Files with missing lines	Patch %	Lines
modelopt/onnx/autocast/precisionconverter.py	73.33%	4 Missing ⚠️

Additional details and impacted files

@@            Coverage Diff             @@
##             main     #717      +/-   ##
==========================================
- Coverage   74.69%   74.68%   -0.01%     
==========================================
  Files         192      192              
  Lines       18946    18956      +10     
==========================================
+ Hits        14152    14158       +6     
- Misses       4794     4798       +4

☔ View full report in Codecov by Sentry.
📢 Have feedback on the report? Share it here.

🚀 New features to boost your workflow:

❄️ Test Analytics: Detect flaky tests, report on failures, and find test suite problems.

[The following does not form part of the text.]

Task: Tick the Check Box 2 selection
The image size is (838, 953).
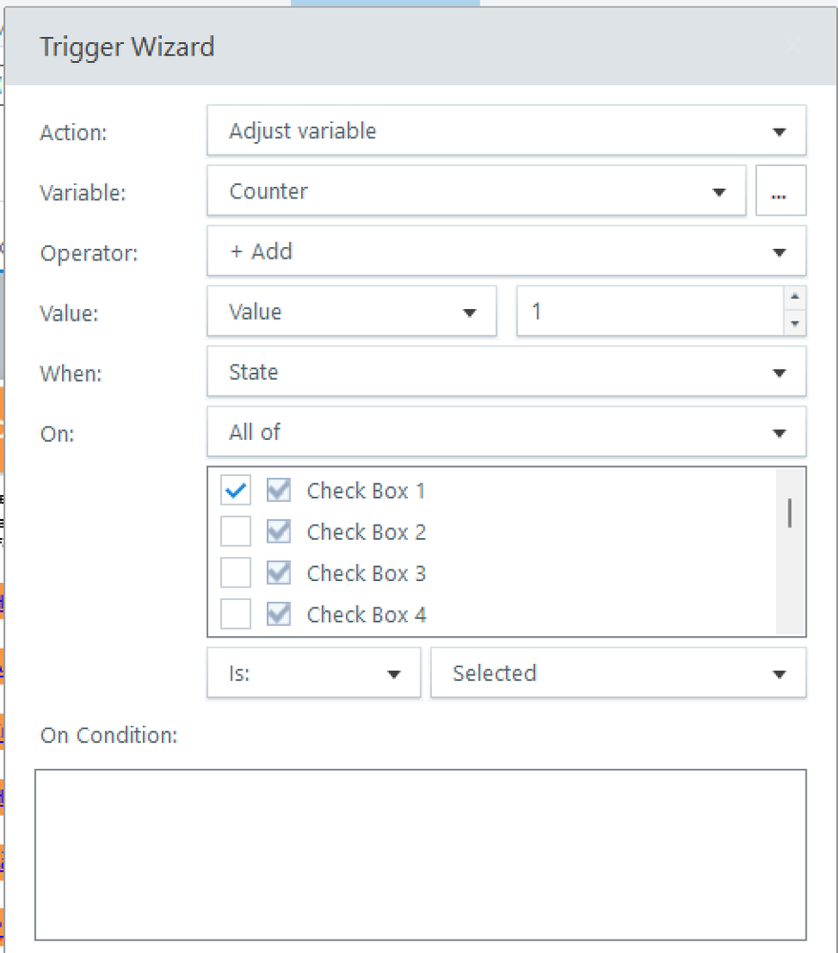Action: coord(235,532)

galagam · 2025-12-23T09:35:07Z

@ajrasane @gcunhase please help review

jricker2 · 2025-12-23T20:33:38Z

I am actually running into an issue that is slightly related. Hopefully can get some clarification before looking further into creating a reproducer. I found that for a specific model with dynamic inputs, after converting to FP16 the FP16 graph cannot be run on CPU or Cuda. This is not the biggest deal since we plan to deploy on TensorRT anyway. Looking into it further the root cause is value_info for some operators being mostly "unk", rather than the real values added after shape inference. I end up with shape mismatch errors at inference time. Removing value_info from the converted model and re-updating value_info with shape inference values resolves the issue. This leads me to wonder about the purpose of filling value_info with undefined type and generic dims before running shape inference?

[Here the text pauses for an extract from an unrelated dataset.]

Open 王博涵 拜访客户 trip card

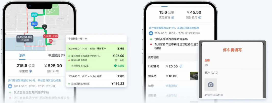[96, 57]
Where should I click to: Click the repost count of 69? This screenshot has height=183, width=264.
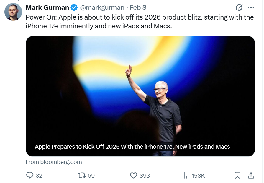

galagam · 2025-12-24T10:39:59Z

I am actually running into an issue that is slightly related. Hopefully can get some clarification before looking further into creating a reproducer. I found that for a specific model with dynamic inputs, after converting to FP16 the FP16 graph cannot be run on CPU or Cuda. This is not the biggest deal since we plan to deploy on TensorRT anyway. Looking into it further the root cause is value_info for some operators being mostly "unk", rather than the real values added after shape inference. I end up with shape mismatch errors at inference time. Removing value_info from the converted model and re-updating value_info with shape inference values resolves the issue. This leads me to wonder about the purpose of filling value_info with undefined type and generic dims before running shape inference?

Hey @jricker2 !

This is not the biggest deal since we plan to deploy on TensorRT anyway

Can you explain this statement? Do you mean deploy to TensorRT with weak typing (AKA --fp16 / kFP16 flag)? AutoCast is meant to prepare the model for deployment in TensorRT with strong typing. Please keep in mind that weak typing was deprecated and is planned to be removed in the next major release.

Looking into it further the root cause is value_info for some operators being mostly "unk", rather than the real values added after shape inference. I end up with shape mismatch errors at inference time.

This is a bug. Would you like to share the model so we can look into it?

This leads me to wonder about the purpose of filling value_info with undefined type and generic dims before running shape inference?

We want to ensure consistent type inference after adding cast nodes. The simplest way to do this is using ONNX's infer_shapes function which also performs type inference. If we leave the existing types, we'll get shape/type mismatches during shape inference.
The unnecessary coupling of type and shape inference is a known issue which should eventually be resolved in ONNX.
You might also be interested in this early draft for a workaround, using a standalone implementation for type inference only. This is still in draft mode, so no guarantees... #719

jricker2 · 2025-12-24T19:04:16Z

This is not the biggest deal since we plan to deploy on TensorRT anyway

Can you explain this statement? Do you mean deploy to TensorRT with weak typing (AKA --fp16 / kFP16 flag)? AutoCast is meant to prepare the model for deployment in TensorRT with strong typing. Please keep in mind that weak typing was deprecated and is planned to be removed in the next major release.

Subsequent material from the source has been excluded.